## Things to do
(1) Reproduce a passage of the mailing-list post on Gecko's build constraints word for word, beginning at the words "2. Gecko's build" and stopping after the words "accept the change.".
(2) List the full names of every person who appears in the mailing-list post on Gecko's build constraints.

## Document section
• • •

I want to make sure that I understand the core constraints here:

   1. Gecko wants to be able to reliably do builds (especially urgent ones)
   without relying on the uptime of third party services.
   2. Gecko's build bots do not have any access to the Internet.
   3. Servo will continue to make use of third-party libraries like
   rust-url that will be developed in parallel by the Rust community.
   4. Browsers need to be sure that the upstream code they are using is
   byte-for-byte compatible across builds.
   5. Gecko would like to manually audit all changes to upstream
   dependencies, and be sure that once a dependency (direct or indirect) has
   been audited, the relevant source code cannot change without additional
   intervention.
   6. Both Gecko and Servo need the ability to quickly (and in a
   lightweight fashion) make changes to upstream dependencies without needing
   to immediately convince the upstream maintainer to accept the change.
   7. The Rust community assumes that the Cargo package manager will be
   used to update dependencies, and packages lean on the ability for
   sophisticated dependency resolution algorithms to manage the process of
   updates.

Have I missed any important constraints?

-- Yehuda

Yehuda Katz
(ph) 718.877.1325

On Tue, Dec 22, 2015 at 9:25 AM, Bobby Holley <bobbyhol...@gmail.com> wrote:

> Reposting this without the extraneous mailing lists. Please reply to this
> one.
>
> On Tue, Dec 22, 2015 at 9:23 AM, Bobby Holley <bobbyhol...@gmail.com>
> wrote:
>
> > On Mon, Dec 21, 2015 at 2:47 PM, Alex Crichton <acrich...@mozilla.com>
> > wrote:
> >
> >> I think one important aspect here is to separate out the concerns of
> >> vendoring code in-tree vs where that code is developed. It sounds like
> >> Gecko has lots of technical requirements about why and how code lives
> >> in-tree, but the more important bit here is how it changes over time.

• • •

## Supplied entries

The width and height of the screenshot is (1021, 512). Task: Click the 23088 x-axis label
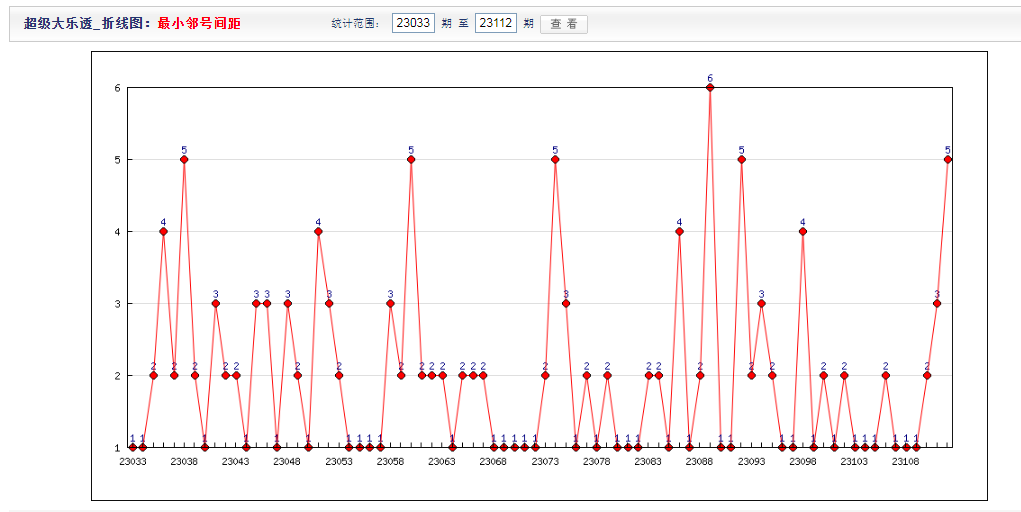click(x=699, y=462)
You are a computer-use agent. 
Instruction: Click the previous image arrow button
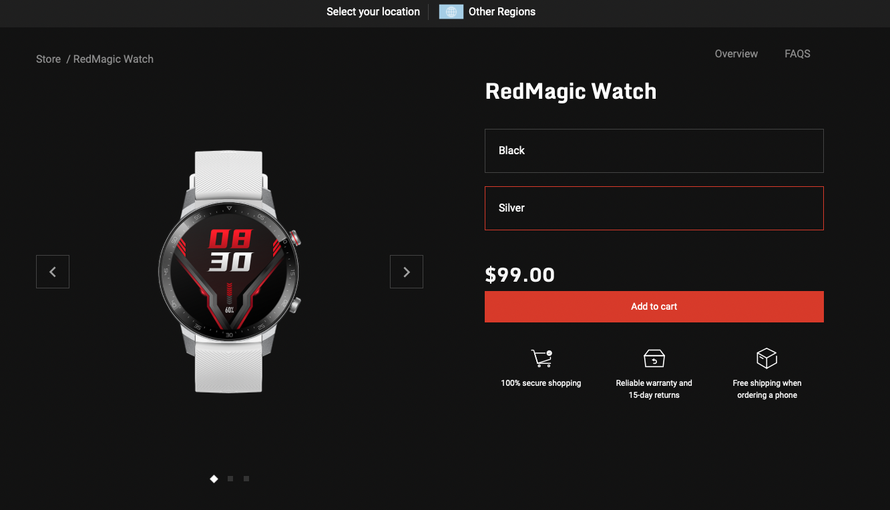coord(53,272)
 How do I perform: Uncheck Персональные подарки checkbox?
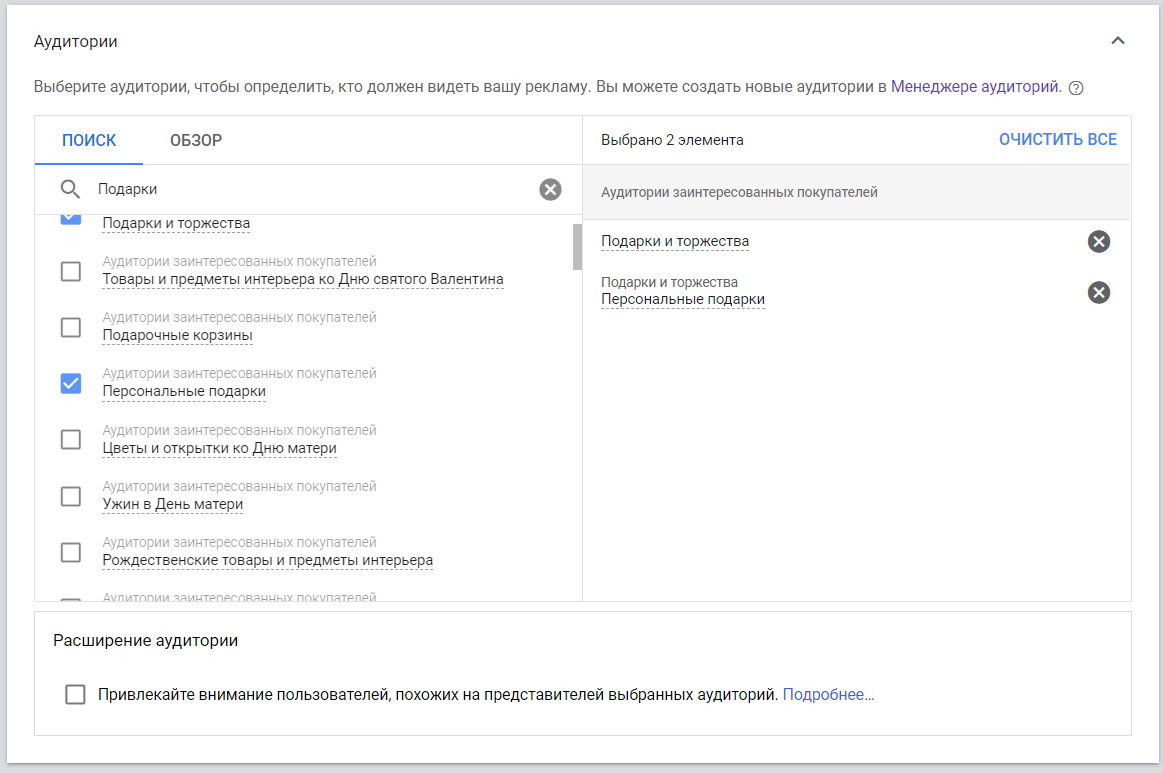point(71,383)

• • •

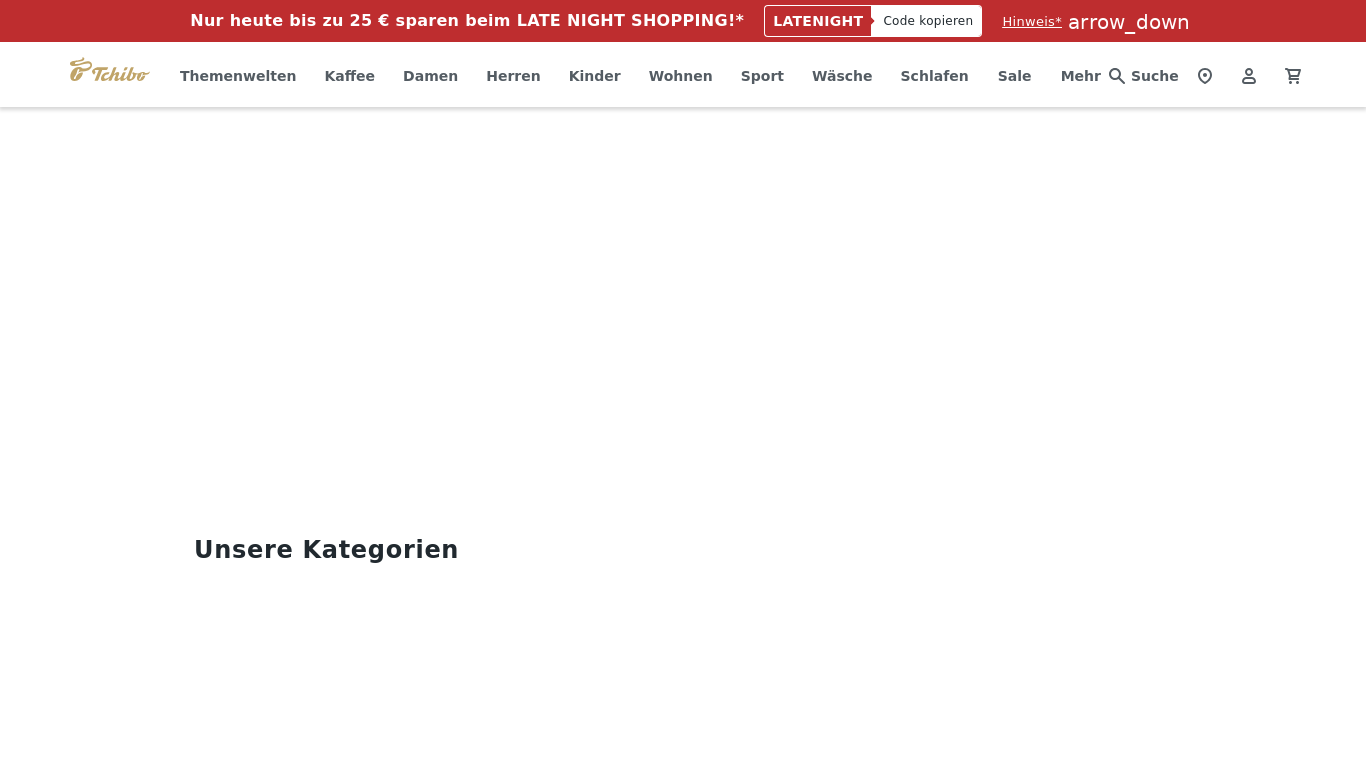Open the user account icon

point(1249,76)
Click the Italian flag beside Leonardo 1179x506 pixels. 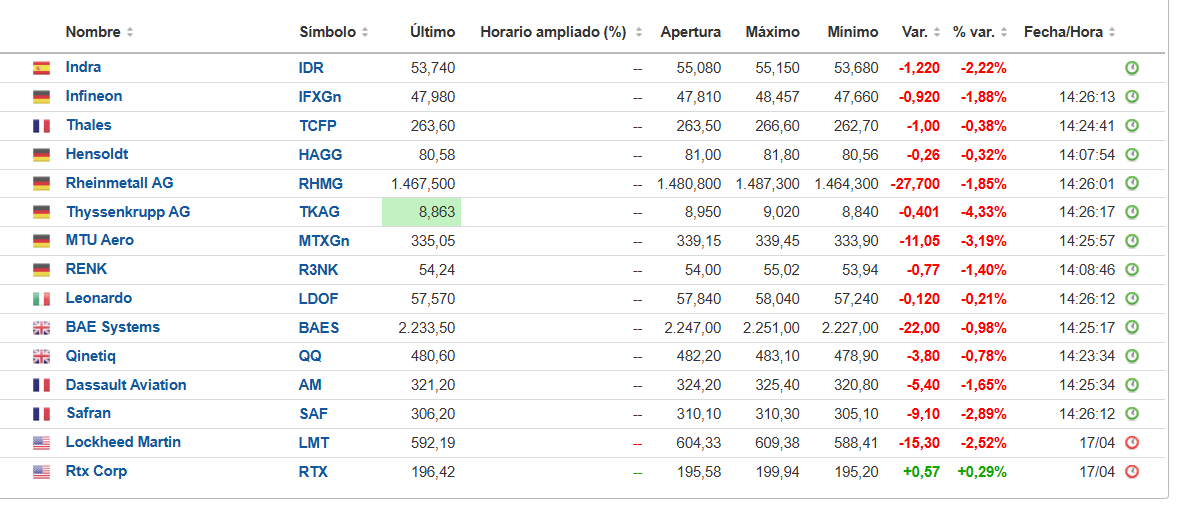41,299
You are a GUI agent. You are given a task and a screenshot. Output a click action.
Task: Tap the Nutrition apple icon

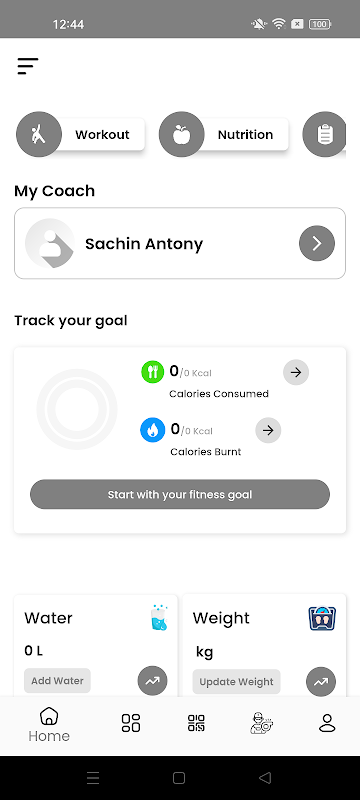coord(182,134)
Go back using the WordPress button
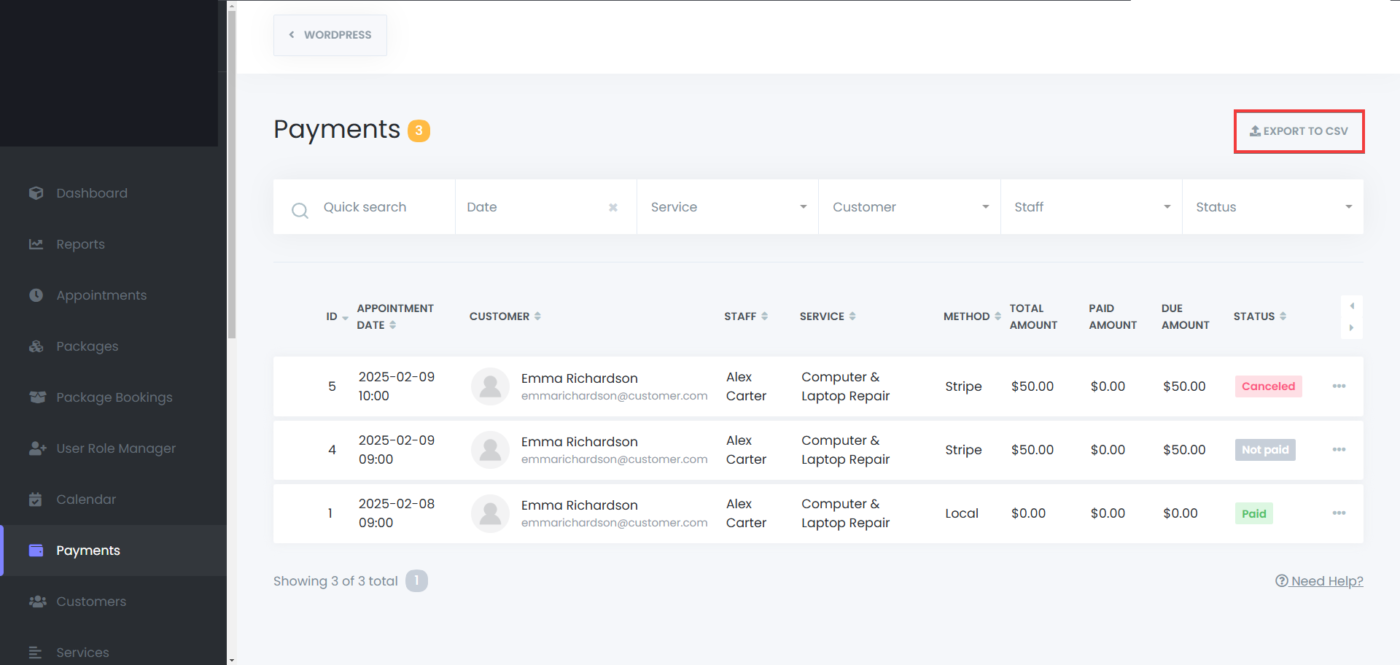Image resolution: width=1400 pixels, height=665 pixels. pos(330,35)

• • •

## Expected outputs
(1)
2. Gecko's build bots do not have any access to the Internet.
   3. Servo will continue to make use of third-party libraries like
   rust-url that will be developed in parallel by the Rust community.
   4. Browsers need to be sure that the upstream code they are using is
   byte-for-byte compatible across builds.
   5. Gecko would like to manually audit all changes to upstream
   dependencies, and be sure that once a dependency (direct or indirect) has
   been audited, the relevant source code cannot change without additional
   intervention.
   6. Both Gecko and Servo need the ability to quickly (and in a
   lightweight fashion) make changes to upstream dependencies without needing
   to immediately convince the upstream maintainer to accept the change.

(2)
Yehuda Katz
Bobby Holley
Alex Crichton